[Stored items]

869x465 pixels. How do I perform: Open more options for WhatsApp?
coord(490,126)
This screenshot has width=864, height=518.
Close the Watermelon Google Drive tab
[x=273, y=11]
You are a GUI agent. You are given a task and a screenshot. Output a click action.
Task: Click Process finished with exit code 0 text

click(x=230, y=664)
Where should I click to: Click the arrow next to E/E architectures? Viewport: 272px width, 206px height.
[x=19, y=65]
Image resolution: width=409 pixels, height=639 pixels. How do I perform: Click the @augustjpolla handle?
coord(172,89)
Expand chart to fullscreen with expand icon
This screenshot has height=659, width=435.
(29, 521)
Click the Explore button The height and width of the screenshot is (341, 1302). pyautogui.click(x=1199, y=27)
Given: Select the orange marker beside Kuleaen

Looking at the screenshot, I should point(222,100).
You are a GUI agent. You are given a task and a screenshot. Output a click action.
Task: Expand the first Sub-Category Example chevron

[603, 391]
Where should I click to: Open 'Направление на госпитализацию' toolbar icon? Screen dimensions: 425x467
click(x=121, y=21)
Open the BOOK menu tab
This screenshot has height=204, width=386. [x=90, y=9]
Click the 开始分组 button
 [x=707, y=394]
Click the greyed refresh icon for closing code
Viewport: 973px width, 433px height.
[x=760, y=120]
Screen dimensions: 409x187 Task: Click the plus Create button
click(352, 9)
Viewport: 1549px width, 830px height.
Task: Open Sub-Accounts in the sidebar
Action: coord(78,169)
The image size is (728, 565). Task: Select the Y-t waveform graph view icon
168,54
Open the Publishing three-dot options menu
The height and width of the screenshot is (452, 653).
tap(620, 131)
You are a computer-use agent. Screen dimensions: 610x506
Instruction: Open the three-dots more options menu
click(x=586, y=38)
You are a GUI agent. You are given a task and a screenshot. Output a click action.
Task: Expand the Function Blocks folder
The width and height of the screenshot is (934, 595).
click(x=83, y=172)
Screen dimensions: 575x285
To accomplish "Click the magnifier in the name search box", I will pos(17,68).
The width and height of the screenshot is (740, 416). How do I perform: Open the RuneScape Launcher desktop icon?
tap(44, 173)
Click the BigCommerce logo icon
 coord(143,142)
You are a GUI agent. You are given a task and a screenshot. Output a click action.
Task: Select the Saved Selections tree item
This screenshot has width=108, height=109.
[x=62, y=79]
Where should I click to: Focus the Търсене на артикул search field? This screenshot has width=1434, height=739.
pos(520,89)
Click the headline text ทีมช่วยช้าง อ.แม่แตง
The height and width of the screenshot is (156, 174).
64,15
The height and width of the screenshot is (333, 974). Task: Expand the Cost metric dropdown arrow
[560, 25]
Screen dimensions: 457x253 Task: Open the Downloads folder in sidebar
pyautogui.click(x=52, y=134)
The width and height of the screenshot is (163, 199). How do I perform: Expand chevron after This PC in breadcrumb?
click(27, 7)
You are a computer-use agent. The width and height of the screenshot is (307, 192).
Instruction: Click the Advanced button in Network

## Exercise details
Beginning at the line that holds "Task: Select the Saved Selections tree item", reproduce each line of the records above down to and including the last one.

## Solved exercise
Task: Select the Saved Selections tree item
This screenshot has width=108, height=109.
[x=62, y=79]
Where should I click to: Focus the Търсене на артикул search field? This screenshot has width=1434, height=739.
pos(520,89)
Click the headline text ทีมช่วยช้าง อ.แม่แตง
The height and width of the screenshot is (156, 174).
64,15
The height and width of the screenshot is (333, 974). Task: Expand the Cost metric dropdown arrow
[560, 25]
Screen dimensions: 457x253 Task: Open the Downloads folder in sidebar
pyautogui.click(x=52, y=134)
The width and height of the screenshot is (163, 199). How do I perform: Expand chevron after This PC in breadcrumb?
click(27, 7)
You are a computer-use agent. The width and height of the screenshot is (307, 192).
Instruction: Click the Advanced button in Network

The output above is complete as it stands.